As the sun burned away the morning mist, Lafuente’s men were ready to begin tracking the guerrillas. But as they rose to leave, they were surprised by the sounds of limbs cracking along the pathway to the riverbank, footfalls, a sneeze. It was men, walking in their direction. The soldiers took up position and waited. Lafuente looked for the first sign of the guerrillas. His men raised their rifles around him, but stopped when Sanchez and the other Bolivian soldiers suddenly appeared in a clearing with their hands folded behind their heads. Just behind the prisoners walked ten guerrillas, leading the Bolivian soldiers along the riverbed.
&
nbsp; When the guerrillas realized they were surrounded, they pointed their guns at Sanchez and told him to order the soldiers to fall back. If he didn’t, the guerrillas would shoot him and all their prisoners.
It was a standoff. For a moment, no one moved a muscle.
The Bolivians aimed their rifles at the guerrillas, and the guerrillas’ guns pointed at the Bolivian prisoners. The prisoners sweated and sobbed. Sanchez blinked, tried to stay in control. He knew that one wrong move and he would be dead.
Sanchez shouted to Lafuente: “Go back. They are setting us free.”
He said it twice before his men truly understood the message. Reluctantly, his soldiers lowered their weapons and drew back. When they were out of sight, the guerrillas melted away into the brush.
Humiliated, Sanchez and his soldiers regrouped with the others. They were safe, but everyone was shaken. It was one thing to fire a weapon in training; another to stay composed enough in combat.
At nightfall, a team headed out gingerly to recover the dead. It was a gruesome task. Their bodies were torn, their uniforms stiff with blood. Some were missing chunks of skull where rounds had hit, and wild animals and birds had begun their work. In all, eight soldiers had been killed in the two ambushes, including two officers. Eight others were wounded. Twenty-eight soldiers were captured and released, and the enemy ended up with a fine cache of weapons: twenty-one M1 Garand rifles, twelve M1 carbines, nine Mausers, four M3 submachine guns, and one Browning automatic rifle.
Sanchez brooded all the way through the march back to a base near Camiri. The guerrillas had given him a letter for release to the media, but he was too upset to read it. His men were ill prepared for battle. They were campesinos, not soldiers. Look at how they behaved under fire, he thought. Some fought, but most ran like cowards. He shook his head in disgust.

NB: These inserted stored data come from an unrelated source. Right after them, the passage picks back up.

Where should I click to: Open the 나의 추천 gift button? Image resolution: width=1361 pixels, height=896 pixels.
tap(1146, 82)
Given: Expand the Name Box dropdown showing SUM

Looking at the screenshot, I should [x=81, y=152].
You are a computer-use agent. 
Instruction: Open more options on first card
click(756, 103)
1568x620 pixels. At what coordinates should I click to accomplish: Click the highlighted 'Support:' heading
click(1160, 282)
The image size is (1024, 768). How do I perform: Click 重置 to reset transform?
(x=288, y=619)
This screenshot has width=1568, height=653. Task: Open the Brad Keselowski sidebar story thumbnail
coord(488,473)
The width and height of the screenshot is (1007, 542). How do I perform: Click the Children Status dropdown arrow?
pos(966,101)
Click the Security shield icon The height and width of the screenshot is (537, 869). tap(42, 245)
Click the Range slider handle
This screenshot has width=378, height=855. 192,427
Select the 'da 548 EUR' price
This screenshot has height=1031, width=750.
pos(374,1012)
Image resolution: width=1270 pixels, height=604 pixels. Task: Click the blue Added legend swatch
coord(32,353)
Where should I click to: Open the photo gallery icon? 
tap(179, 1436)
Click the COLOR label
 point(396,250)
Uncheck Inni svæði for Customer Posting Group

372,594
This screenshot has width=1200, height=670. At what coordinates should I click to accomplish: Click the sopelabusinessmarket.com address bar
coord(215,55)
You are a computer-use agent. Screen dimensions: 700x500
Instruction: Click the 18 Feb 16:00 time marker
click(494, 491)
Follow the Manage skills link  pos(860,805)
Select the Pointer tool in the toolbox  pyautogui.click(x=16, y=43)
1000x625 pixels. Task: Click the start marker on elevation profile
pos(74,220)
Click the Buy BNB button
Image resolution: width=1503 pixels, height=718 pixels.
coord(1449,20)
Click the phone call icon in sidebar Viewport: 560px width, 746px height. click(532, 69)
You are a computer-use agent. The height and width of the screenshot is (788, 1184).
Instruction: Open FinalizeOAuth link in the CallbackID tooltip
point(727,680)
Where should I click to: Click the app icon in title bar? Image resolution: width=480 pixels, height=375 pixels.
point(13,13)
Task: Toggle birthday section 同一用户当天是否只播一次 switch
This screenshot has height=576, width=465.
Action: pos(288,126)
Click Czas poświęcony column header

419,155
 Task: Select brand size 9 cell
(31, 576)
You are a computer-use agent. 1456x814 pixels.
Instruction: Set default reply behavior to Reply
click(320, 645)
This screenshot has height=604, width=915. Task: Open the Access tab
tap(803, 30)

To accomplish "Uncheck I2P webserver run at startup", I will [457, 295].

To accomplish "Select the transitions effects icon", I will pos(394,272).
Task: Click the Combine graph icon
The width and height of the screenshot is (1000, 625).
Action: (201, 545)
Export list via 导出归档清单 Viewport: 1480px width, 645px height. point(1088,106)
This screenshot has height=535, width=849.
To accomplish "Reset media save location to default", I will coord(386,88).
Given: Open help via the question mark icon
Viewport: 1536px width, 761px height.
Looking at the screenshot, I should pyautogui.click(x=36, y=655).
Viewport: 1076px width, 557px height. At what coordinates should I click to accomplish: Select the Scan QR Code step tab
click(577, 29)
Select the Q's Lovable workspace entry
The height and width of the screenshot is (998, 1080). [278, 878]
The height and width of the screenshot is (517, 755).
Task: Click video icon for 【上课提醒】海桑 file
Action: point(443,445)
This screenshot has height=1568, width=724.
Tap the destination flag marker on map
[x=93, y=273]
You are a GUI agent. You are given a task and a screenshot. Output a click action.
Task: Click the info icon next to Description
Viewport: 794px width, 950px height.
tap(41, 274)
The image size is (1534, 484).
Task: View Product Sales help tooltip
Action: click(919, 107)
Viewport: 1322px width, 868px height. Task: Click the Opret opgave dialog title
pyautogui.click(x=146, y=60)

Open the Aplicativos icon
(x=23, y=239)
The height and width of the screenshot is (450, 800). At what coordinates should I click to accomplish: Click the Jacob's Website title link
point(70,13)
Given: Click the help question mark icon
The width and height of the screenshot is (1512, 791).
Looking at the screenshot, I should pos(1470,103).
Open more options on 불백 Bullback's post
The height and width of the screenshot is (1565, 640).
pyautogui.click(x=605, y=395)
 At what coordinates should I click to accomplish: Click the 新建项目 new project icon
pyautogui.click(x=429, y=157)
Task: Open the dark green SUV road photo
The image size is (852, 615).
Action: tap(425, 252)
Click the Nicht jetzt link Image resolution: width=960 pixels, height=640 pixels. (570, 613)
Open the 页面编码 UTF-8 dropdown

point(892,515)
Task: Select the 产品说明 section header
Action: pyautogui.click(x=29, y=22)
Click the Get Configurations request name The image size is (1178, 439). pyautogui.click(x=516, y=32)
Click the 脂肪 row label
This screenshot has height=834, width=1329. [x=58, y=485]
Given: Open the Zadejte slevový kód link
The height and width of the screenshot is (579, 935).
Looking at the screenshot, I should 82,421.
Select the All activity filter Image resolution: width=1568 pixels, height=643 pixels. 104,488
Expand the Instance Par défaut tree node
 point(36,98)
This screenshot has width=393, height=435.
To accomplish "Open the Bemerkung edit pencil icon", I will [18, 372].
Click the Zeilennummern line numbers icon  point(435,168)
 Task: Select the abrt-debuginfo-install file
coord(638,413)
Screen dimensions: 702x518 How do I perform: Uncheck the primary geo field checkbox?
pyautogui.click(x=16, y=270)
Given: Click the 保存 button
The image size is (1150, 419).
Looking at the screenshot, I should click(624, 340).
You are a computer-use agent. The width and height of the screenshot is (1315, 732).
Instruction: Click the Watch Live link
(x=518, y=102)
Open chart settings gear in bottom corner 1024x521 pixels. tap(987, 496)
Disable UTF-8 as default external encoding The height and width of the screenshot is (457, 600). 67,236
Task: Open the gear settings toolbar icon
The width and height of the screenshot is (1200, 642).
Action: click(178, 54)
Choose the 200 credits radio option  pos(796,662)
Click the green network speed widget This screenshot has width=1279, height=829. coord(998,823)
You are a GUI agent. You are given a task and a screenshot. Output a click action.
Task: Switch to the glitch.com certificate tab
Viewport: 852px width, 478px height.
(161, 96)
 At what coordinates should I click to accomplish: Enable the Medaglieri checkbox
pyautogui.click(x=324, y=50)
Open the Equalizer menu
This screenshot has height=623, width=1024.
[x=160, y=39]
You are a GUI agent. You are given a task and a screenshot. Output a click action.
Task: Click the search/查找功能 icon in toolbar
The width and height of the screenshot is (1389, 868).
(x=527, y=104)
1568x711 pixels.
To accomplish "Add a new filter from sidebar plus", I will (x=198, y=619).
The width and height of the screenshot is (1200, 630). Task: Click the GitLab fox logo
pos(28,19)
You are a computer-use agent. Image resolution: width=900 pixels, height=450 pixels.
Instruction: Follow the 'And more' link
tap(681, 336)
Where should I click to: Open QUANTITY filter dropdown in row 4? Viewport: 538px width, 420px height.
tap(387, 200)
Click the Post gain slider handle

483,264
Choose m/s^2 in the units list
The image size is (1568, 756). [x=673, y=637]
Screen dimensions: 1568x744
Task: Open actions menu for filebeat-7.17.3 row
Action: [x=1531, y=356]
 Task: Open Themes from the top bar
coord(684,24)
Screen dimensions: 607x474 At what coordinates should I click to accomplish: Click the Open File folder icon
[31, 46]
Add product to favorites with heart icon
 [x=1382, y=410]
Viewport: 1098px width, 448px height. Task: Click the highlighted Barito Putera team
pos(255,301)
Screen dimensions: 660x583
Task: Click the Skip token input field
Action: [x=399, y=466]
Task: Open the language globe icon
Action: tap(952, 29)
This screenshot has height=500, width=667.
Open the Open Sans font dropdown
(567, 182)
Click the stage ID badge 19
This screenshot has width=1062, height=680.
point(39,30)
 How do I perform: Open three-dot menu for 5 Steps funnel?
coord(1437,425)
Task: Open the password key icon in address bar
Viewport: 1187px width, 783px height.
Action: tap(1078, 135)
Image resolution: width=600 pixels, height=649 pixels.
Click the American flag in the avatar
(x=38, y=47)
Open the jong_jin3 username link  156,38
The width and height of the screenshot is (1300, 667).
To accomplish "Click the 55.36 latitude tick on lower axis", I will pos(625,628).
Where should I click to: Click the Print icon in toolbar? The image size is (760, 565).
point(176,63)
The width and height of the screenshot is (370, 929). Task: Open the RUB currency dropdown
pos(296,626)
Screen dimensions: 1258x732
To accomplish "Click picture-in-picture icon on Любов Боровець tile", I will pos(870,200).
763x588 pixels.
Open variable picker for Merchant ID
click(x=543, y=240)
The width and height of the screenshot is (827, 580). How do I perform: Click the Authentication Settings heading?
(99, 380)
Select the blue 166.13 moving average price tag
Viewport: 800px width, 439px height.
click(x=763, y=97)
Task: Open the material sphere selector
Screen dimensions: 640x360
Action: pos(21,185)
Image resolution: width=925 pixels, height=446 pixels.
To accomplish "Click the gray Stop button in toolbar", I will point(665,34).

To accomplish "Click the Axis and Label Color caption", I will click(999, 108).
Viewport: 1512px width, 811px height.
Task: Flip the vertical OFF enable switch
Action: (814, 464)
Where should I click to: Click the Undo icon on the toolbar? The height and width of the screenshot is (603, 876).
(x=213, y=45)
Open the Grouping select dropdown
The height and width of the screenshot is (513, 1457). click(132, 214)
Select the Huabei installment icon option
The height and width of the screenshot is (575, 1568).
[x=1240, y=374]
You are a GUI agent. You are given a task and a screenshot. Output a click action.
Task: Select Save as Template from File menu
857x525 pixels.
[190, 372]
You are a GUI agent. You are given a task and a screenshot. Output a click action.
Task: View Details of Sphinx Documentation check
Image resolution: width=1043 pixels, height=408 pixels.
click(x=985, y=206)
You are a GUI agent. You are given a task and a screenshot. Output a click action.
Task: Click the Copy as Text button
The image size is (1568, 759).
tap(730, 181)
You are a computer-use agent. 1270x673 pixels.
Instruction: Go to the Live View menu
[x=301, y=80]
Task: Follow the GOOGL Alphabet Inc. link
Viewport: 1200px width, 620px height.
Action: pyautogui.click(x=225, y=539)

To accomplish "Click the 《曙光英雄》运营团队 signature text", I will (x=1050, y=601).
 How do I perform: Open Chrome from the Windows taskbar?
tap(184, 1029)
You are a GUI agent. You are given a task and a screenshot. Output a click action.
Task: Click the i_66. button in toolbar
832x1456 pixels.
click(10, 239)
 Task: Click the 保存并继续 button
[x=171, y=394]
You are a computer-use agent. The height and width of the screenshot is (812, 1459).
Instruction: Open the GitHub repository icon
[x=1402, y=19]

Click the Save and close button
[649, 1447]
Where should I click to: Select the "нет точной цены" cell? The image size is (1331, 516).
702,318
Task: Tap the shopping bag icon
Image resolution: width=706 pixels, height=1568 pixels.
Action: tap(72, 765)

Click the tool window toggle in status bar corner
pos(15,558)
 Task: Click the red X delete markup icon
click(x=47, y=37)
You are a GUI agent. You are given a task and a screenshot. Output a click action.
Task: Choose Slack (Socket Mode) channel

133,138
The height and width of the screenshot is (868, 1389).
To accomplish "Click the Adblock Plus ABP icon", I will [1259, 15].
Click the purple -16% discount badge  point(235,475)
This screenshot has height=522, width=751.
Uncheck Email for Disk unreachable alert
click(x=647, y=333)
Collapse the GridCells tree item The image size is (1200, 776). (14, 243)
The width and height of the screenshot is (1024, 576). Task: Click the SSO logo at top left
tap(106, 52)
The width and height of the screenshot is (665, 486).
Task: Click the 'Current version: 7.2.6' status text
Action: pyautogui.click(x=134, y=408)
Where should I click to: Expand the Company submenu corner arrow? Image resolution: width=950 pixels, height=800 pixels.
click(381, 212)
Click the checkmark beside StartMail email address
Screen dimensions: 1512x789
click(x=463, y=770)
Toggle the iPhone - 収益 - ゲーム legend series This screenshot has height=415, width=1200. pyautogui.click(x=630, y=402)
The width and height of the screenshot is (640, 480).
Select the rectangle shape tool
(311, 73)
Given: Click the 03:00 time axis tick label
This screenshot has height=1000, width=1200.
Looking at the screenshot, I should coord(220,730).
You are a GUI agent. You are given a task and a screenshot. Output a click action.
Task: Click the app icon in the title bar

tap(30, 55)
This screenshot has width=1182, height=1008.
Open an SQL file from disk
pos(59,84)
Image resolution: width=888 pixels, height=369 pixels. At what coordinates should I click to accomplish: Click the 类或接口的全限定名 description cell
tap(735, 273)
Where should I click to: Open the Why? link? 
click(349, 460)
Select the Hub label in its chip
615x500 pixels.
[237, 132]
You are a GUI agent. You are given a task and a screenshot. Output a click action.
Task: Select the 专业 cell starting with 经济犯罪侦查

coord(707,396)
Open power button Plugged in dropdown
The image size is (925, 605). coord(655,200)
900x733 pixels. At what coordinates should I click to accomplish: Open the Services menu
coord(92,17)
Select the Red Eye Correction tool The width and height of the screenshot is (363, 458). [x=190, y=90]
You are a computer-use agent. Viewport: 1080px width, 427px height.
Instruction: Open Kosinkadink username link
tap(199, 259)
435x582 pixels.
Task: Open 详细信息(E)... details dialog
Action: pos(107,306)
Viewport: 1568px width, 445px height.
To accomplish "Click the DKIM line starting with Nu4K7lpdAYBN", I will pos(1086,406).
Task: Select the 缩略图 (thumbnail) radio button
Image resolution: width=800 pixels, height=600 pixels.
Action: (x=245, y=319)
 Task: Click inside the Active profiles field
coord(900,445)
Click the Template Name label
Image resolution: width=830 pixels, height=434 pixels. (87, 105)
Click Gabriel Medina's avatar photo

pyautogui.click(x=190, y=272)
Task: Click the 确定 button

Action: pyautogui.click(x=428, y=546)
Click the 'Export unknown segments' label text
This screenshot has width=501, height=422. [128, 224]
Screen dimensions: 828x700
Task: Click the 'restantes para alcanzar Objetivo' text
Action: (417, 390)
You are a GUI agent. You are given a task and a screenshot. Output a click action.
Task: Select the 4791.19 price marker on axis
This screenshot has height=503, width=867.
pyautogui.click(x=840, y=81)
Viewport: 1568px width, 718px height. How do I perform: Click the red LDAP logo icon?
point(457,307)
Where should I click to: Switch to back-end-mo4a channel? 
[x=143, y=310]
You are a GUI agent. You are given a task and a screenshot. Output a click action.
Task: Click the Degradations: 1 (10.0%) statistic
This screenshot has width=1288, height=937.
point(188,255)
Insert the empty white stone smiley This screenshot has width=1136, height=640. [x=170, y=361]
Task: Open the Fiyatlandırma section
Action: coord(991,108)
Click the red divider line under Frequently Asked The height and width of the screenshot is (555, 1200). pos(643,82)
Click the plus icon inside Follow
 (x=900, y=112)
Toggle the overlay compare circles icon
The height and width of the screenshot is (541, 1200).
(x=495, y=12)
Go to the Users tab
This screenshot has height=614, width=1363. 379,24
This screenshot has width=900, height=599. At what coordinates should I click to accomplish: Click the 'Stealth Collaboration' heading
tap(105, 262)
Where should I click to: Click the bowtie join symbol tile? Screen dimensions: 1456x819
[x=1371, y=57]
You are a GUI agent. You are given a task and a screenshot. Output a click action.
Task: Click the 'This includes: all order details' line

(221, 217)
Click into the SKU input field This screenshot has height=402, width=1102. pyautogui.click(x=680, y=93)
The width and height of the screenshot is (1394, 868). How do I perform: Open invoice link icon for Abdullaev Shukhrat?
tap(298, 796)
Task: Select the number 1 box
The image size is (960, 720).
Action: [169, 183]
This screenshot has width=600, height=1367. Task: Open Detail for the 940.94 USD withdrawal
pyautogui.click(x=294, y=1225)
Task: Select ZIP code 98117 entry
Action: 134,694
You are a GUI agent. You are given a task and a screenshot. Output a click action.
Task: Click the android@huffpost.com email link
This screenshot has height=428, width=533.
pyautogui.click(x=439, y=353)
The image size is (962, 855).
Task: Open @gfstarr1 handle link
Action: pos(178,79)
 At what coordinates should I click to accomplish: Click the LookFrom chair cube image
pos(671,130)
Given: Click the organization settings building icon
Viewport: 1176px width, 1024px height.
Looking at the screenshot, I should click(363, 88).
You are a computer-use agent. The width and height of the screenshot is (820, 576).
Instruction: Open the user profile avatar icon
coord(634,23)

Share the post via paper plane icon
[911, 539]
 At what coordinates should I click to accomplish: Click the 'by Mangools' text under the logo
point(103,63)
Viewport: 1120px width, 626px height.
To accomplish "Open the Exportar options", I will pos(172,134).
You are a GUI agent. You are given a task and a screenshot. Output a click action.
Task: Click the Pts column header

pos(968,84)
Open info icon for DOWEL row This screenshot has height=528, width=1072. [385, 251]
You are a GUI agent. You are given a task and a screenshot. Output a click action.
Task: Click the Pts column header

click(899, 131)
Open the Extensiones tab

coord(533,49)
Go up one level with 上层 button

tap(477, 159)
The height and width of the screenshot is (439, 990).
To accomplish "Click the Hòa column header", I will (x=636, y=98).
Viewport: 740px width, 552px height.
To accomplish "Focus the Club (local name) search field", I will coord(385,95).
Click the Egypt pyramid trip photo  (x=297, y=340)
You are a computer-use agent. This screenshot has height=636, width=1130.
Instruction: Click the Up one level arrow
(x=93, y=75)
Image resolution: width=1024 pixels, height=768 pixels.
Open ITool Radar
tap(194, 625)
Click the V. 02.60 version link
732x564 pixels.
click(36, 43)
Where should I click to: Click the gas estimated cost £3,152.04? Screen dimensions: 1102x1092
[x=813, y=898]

“My God. What’s next?” he mumbled.
* * *
The April 10 attacks triggered widespread panic. News of the ambushes spread quickly through the streets of Bolivian cities as people received the grisly details from newspapers and radio. Even conservative pro-Barrientos media reported that the military was in tatters, unprepared to fight. The nation was helpless against foreign invaders. It was just a matter of time, the reporters thought, before La Paz came under siege.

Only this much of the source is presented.